At half past seven he had finished his search of the farmhouse, and had found nothing to explain the sensational interest in it. He was hungry as well as disappointed when he went downstairs. He drew the blinds a little, so that anyone who wanted to see inside would have to come close to each window, and then went into the kitchen, opened the back door, and hobbled out, shoulders bent and head towards the ground. A man called : “Good morning, Smith.”

“‘Morn’n,” Rollison grunted, without looking up. He shuffled across to the hen coops and unfastened them, and was on his way back when the first hen was sprawling about the muddy yard. The policeman who had spoken came no nearer. Rollison went back into the kitchen and closed the door. Out of the line of vision of anyone at the window, he straightened up, and raided the larder. There were plenty of eggs, a piece of bacon, bread, butter, everything he wanted. He found the frying slow on the oil stove, but eggs and bacon as succulent as Jolly’s at his best. The bread was stale and chawy, and he missed toast.
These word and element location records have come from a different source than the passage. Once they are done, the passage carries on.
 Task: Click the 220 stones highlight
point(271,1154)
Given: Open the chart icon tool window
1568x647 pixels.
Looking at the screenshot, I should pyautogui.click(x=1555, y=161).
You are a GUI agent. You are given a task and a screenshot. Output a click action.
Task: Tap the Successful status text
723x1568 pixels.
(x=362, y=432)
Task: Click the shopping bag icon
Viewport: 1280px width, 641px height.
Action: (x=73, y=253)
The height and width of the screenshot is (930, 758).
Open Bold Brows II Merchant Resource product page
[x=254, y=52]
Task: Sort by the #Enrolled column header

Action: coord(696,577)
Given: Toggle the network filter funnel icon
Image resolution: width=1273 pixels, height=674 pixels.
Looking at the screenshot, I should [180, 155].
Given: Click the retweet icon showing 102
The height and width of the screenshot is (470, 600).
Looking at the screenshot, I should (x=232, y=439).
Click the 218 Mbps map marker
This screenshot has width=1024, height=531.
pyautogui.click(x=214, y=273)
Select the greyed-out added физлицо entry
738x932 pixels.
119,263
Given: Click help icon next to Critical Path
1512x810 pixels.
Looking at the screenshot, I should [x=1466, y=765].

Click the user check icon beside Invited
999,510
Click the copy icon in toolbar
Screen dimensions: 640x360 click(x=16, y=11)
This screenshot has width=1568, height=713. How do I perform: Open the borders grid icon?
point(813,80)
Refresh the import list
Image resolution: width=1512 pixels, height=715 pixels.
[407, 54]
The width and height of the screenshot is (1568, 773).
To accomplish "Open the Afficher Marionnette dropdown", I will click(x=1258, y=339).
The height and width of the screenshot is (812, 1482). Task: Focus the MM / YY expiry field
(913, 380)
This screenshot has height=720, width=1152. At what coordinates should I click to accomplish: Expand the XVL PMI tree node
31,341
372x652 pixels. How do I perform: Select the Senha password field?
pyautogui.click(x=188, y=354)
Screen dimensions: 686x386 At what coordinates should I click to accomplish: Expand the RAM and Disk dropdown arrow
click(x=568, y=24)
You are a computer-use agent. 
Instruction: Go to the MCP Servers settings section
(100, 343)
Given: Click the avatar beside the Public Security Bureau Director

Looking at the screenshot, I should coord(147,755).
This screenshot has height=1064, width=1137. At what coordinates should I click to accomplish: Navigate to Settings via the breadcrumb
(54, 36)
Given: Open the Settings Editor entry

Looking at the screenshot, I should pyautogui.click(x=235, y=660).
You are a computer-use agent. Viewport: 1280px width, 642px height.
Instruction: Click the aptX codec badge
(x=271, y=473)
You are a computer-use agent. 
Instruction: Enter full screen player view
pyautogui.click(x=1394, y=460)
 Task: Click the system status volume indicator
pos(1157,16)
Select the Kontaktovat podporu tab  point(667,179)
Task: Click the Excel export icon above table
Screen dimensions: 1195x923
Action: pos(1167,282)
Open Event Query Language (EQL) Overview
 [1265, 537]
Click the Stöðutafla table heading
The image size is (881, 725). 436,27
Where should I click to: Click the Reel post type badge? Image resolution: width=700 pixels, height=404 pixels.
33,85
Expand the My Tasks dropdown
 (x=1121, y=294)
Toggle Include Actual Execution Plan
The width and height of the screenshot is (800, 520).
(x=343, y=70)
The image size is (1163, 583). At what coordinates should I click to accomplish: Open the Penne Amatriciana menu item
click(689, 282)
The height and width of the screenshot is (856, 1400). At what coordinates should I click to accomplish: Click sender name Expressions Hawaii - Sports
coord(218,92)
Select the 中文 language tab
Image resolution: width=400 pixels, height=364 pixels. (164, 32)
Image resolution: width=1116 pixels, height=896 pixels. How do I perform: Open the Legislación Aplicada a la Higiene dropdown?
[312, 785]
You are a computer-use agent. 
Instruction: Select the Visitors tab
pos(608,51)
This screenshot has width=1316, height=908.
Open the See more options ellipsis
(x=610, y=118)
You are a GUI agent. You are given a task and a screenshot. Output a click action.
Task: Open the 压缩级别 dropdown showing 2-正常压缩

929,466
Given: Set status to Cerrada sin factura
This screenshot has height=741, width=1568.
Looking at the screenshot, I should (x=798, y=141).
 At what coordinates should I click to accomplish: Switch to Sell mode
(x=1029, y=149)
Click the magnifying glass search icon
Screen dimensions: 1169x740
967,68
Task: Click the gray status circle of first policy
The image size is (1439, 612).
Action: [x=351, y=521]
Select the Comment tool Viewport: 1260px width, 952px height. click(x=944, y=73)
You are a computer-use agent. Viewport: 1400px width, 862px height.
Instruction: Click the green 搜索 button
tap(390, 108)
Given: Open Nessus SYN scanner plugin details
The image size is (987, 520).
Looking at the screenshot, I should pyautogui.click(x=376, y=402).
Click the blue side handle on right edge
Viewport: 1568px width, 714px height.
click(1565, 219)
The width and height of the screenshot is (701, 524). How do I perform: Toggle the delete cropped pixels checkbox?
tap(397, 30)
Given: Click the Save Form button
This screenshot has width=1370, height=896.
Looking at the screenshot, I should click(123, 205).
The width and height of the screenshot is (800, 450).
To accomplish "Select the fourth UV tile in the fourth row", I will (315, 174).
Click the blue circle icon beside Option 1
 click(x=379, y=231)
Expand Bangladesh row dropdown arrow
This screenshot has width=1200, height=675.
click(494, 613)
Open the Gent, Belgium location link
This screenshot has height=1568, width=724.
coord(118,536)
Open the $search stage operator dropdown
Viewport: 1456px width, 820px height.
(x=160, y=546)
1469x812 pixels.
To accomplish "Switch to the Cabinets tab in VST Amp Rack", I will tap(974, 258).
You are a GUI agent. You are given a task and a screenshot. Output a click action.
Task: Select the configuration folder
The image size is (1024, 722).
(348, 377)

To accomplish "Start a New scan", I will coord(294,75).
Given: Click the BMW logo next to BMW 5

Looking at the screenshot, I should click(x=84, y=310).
He brewed strong tea, pondering the mystery all the time, and wondered how long it would be before someone called.

He couldn’t face the scrutiny of anyone who knew Smith, or even of anyone who knew that he was old, but the half-drawn blinds made it so gloomy in here that he might get away with a brief encounter.

One question was on his mind all the time. If the value of Selby Farm wasn’t in the farmhouse, where was it?

He was fooling himself, of course; there was no way of being sure that he’d searched everywhere. The roof might hold the secret. If he took up the floorboards in any room he might find what he wanted. That was like asking for the moon.

He wondered where Brandt was : who was the American who had telephoned the previous night: what Grice was thinking, and more important, what he was planning to do ? He wondered how well Gillian had slept, and where she was now : and whether she was with her brother and M.M.M.

Peculiar character, Montagu Montmorency Mome.

Rollison was picturing M.M.M. telling him that he wasn’t wanted, when he heard the sound of a car engine. He hurried to the front room to peer out, and saw Morne’s car. Getting out of it was Gillian, and at the wheel was M.M.M. himself.

The police wouldn’t be far behind.

18

FORLORN HOPE?

ROLLISON would not be able to fool Mome, and dare not let the girl come face to face with him. He saw Gillian’s pale face, and guessed from the brightness of her eyes that she hadn’t slept much. M.M.M. looked pale and tired, too. He was getting out of the car clumsily, and Rollison thought back to the accident, and wondered whether the change in him had started from the time of that dread happening.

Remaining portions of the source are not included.